The DAL has a plastic mount, I havent heard any mention of anyone here breaking one.
You miss out on a Lens hood but a generic rubber one would be just fine ($10?). the geniune Pentax hood is about $40*
Quickshift is handy on the DA version to prefocus roughly before AF. The lens takes about a second or so to rack in or out if you change the subject distance (but it feels like longer). Quickshift is desirable but not necessary. The FA 31,43 & 77 that are lusted after by many do not have quickshift.


*Does the old FA 75-300 hood also fit as it is only $20 ? anyone?

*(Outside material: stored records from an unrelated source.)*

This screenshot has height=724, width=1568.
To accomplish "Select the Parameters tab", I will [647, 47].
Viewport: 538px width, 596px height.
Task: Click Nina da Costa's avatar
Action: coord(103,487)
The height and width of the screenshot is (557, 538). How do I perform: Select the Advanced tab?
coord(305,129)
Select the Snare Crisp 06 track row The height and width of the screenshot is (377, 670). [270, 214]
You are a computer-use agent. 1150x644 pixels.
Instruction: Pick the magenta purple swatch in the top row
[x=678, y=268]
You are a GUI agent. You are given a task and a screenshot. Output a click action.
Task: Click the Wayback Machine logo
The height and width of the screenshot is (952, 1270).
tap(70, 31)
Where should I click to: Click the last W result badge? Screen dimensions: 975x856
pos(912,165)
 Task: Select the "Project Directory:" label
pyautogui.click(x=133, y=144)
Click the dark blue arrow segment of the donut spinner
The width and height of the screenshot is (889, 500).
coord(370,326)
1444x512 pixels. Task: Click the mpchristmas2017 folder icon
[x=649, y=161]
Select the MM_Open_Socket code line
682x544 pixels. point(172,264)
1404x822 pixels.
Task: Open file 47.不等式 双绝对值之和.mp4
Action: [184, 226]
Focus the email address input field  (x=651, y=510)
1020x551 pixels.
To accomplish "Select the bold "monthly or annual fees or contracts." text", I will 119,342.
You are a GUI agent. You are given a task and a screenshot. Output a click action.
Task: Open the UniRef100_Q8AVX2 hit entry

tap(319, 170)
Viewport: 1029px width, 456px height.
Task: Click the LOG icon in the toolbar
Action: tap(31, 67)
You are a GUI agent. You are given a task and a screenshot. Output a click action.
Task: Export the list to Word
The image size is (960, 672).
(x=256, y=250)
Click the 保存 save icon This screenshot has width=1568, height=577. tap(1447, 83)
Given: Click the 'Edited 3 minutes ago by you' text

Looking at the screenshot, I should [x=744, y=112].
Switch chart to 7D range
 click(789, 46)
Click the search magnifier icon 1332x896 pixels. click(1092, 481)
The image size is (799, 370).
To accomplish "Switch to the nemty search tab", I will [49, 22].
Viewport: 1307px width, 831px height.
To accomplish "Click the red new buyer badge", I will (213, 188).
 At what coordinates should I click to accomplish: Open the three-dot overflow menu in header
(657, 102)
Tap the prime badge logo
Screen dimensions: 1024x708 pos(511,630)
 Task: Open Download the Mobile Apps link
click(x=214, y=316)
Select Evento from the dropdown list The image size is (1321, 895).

DA55-300 is not a macro the closest you can get is 5ft away and with 300mmFL the image frame theorectially will be about 12cm x 8cm.
The Sigma can apparently get much closer at 2ft and with 300mmFL theorectically will be 5cm x 3cm image frame. (1:2 or 0.5x magnification)
I say "theoretcially" because the 300mmFL is calculated based on focussing at infinity. When close focussed the actual image view might be different (usually like a slightly lesser FL) but it depends on the lens design.

A true 1:1 macro lens like a Sigma70 or 105 can fill the frame with an object 23.6mmx15.7mm which is the sensor size. The longer the FL the further distance to the subject.
I have a Pentax100macro and a 35macro. The 100mm can focus 6" away for 1:1 whereas the 35mm the front glass element is almost touching the subject at 1:1.
The FA ltd lenses are zooms either. But my point was that on the used market, there is no need to limit the search to the DAL version. A rubber style hood would have to be optimized for the wide end of the lens, but I like the look and function of them better than petal style hoods.